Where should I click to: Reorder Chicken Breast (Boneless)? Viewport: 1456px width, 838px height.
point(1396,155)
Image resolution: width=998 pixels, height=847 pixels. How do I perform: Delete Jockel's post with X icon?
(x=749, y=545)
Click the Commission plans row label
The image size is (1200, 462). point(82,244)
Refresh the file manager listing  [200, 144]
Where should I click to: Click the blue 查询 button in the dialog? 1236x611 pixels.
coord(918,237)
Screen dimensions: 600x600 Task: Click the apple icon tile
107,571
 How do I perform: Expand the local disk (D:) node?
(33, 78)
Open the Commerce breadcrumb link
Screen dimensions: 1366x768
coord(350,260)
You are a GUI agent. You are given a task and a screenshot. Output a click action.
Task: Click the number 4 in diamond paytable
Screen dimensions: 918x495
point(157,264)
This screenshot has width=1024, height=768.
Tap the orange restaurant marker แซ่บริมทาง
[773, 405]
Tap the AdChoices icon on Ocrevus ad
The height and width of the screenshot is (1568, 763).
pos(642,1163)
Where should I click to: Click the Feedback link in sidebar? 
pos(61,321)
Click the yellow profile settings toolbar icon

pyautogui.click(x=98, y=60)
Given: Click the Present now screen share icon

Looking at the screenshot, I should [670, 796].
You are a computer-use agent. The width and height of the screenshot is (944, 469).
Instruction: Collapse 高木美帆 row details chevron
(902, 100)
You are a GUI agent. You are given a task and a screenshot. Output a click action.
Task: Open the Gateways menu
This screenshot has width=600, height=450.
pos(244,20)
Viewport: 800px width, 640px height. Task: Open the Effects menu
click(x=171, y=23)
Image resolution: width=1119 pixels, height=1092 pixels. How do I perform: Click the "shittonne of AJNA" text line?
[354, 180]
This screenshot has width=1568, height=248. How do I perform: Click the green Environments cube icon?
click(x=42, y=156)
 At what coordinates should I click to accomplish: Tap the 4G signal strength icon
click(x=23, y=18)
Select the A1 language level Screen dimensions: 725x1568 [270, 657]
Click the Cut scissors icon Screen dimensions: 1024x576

#### What you have to do:
Arrange every line of the items above into a numbered list, leaving out the blank lines.

#### Worked answer:
1. Where should I click to: Reorder Chicken Breast (Boneless)? Viewport: 1456px width, 838px height.
2. point(1396,155)
3. Image resolution: width=998 pixels, height=847 pixels. How do I perform: Delete Jockel's post with X icon?
4. (x=749, y=545)
5. Click the Commission plans row label
6. The image size is (1200, 462). point(82,244)
7. Refresh the file manager listing  [200, 144]
8. Where should I click to: Click the blue 查询 button in the dialog? 1236x611 pixels.
9. coord(918,237)
10. Screen dimensions: 600x600 Task: Click the apple icon tile
11. 107,571
12.  How do I perform: Expand the local disk (D:) node?
13. (33, 78)
14. Open the Commerce breadcrumb link
15. Screen dimensions: 1366x768
16. coord(350,260)
17. You are a GUI agent. You are given a task and a screenshot. Output a click action.
18. Task: Click the number 4 in diamond paytable
19. Screen dimensions: 918x495
20. point(157,264)
21. This screenshot has width=1024, height=768.
22. Tap the orange restaurant marker แซ่บริมทาง
23. [773, 405]
24. Tap the AdChoices icon on Ocrevus ad
25. The height and width of the screenshot is (1568, 763).
26. pos(642,1163)
27. Where should I click to: Click the Feedback link in sidebar? 
28. pos(61,321)
29. Click the yellow profile settings toolbar icon
30. pyautogui.click(x=98, y=60)
31. Given: Click the Present now screen share icon
32. Looking at the screenshot, I should [670, 796].
33. You are a computer-use agent. The width and height of the screenshot is (944, 469).
34. Instruction: Collapse 高木美帆 row details chevron
35. (902, 100)
36. You are a GUI agent. You are given a task and a screenshot. Output a click action.
37. Task: Open the Gateways menu
38. This screenshot has width=600, height=450.
39. pos(244,20)
40. Viewport: 800px width, 640px height. Task: Open the Effects menu
41. click(x=171, y=23)
42. Image resolution: width=1119 pixels, height=1092 pixels. How do I perform: Click the "shittonne of AJNA" text line?
43. [354, 180]
44. This screenshot has width=1568, height=248. How do I perform: Click the green Environments cube icon?
45. click(x=42, y=156)
46.  At what coordinates should I click to accomplish: Tap the 4G signal strength icon
47. click(x=23, y=18)
48. Select the A1 language level Screen dimensions: 725x1568 [270, 657]
49. Click the Cut scissors icon Screen dimensions: 1024x576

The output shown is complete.